Almost universally this particular variation is described as expressing compassion or gratitude, which is both entirely correct and utterly senseless. Because compassion or gratitude aren’t really feelings, are they? They’re normative attitudes, other-regarding things, stances, positions that seem much too complex for instrumental music to express. And yet this music gets there. The why of this may never be fully parsible, but there are at least some sensible things we can say. There’s probably something in the fact that this music is returning after extended wandering in harmonic wilderness. But more strikingly, for the first time in the whole work the actual melody of the Arietta returns, although profoundly transformed. It’s no longer austere: the distance between both hands has been closed, the melody is hugged from beneath by a beautiful contrapuntal line, and the bass is a distant, benign rumble.[16]

The bliss of Variation 5 sustains itself for 29 bars—an absurdly long period to sustain this kind of emotional intensity, amplified by the fact that Beethoven actually introduces an extension to the theme for the first time—before we arrive at the last variation.

 


 

Let’s talk about variation form.

More specifically, let’s talk about a huge, even devastating problem which inflicts it, viz. its lack of any natural sense of order or finality. Most musical forms—binary, tertian, sonata, rondo—set out procedures which force an ending, so that every musical idea enters carrying the implied fact of its termination. But variation form has no natural end. Once a theme is introduced, you can, in principle, keep on varying forever, since no structural impulse checks the momentum you’ve built up. And so the history of the great works in this form is essentially a catalogue of ingenious solutions to this problem. A common one is to end a set of variations with a fugue, since a fugue’s relentless self-referentiality represents (you could convince yourself) the most internally rigorous way of examining a theme—you put a fugue at the end to say, basically, “Ok, now there’s really nothing left to be said.” Beethoven himself does this in the Diabelli Variations, as does Brahms in the Handel Variations. Another (terrifying, ingenious) solution is to superimpose a multi-movement sonata form over a variation structure. Rachmaninoff, who never shied away from dense, internally intricate structures, was particularly good at this. Yet another solution is to set up a cyclic structure and then interrupt it, as Bach does in his Goldberg Variations.[17]

The ending of the Op.111 does none of these things; it works its way into a far stranger conclusion. Essentially, Beethoven writes a work which has no end.

This needs a bit of explaining.

Thus far, each variation has used successively smaller note values.
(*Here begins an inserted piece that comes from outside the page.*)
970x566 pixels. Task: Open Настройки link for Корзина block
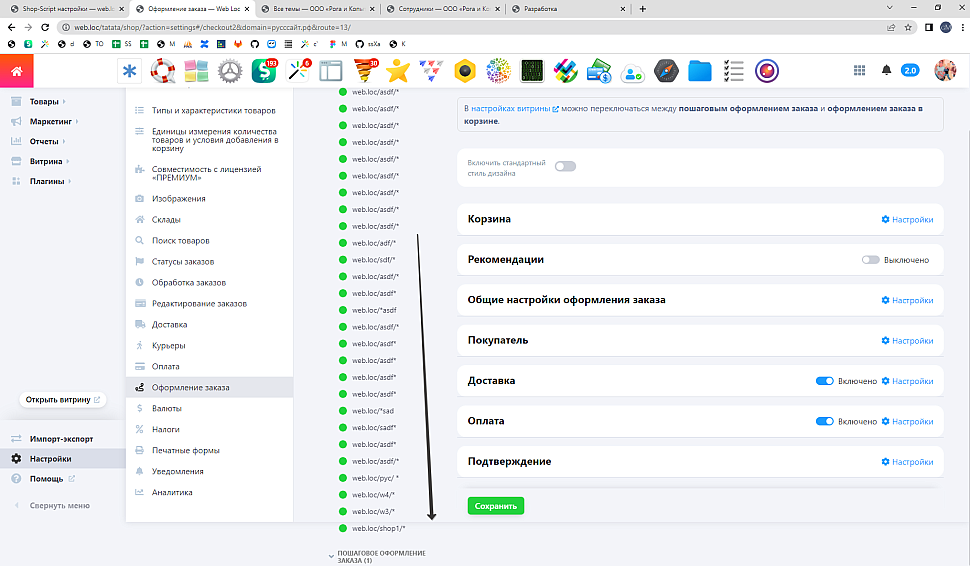(907, 220)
Variation 6 arrives at the terminal point of this process: the right hand takes up a trill on a high G, its individual notes now so finely divided that they have no particular rhythmic value at all.[18] Under this trill the right hand just about etches out the chorale tune, while the left hand vibrates in thirty-second notes which gently abrade the trill above.

So far, so logical. But here’s the rub: Beethoven never completes this variation. We should expect, by now, to hear each strain of the theme twice in Variation 6—AABB form. But we get only A, the first strain, before the theme just cuts itself off with a new five-note figure.[19]

Immediately after this strain, a delicate set of scales, recalling Variation 4, takes us up and down the keyboard. And then, in the last three bars, the opening upbeat motif of the theme enters in quick succession across wildly different registers, bringing the work, abruptly, to a close.

I want to stress how aggressively weird this ending is: there is no real melody, or sense of the three-beat bar. The motif makes leaps so large its notes don’t properly connect to each other. The final chord is muted, throwaway, terse. If so minded, you could argue pretty persuasively that this ending, with its awkward phrasing and gangly harmony, is pathetically inadequate to what has come before—all that generosity, that heavenly length.

Yet all this happens because Beethoven, in this movement, treats variation form as a process of liberation. Every variation loosens the leash slightly, gives the theme a bit more freedom, until not only do we escape the idea of rhythm (the trill), the theme itself becomes liberated from its own structure. The work opens up, opens up, opens up, and then it is nothing.[20] In a sense, it trails off into infinity. The ending Beethoven writes, the one which registers as actual sense data, is a conceptual ellipsis: it gestures back to the opening and opens up, for the last time, that gap between the hands that signals the possibility of creation, as if the real music was still sounding.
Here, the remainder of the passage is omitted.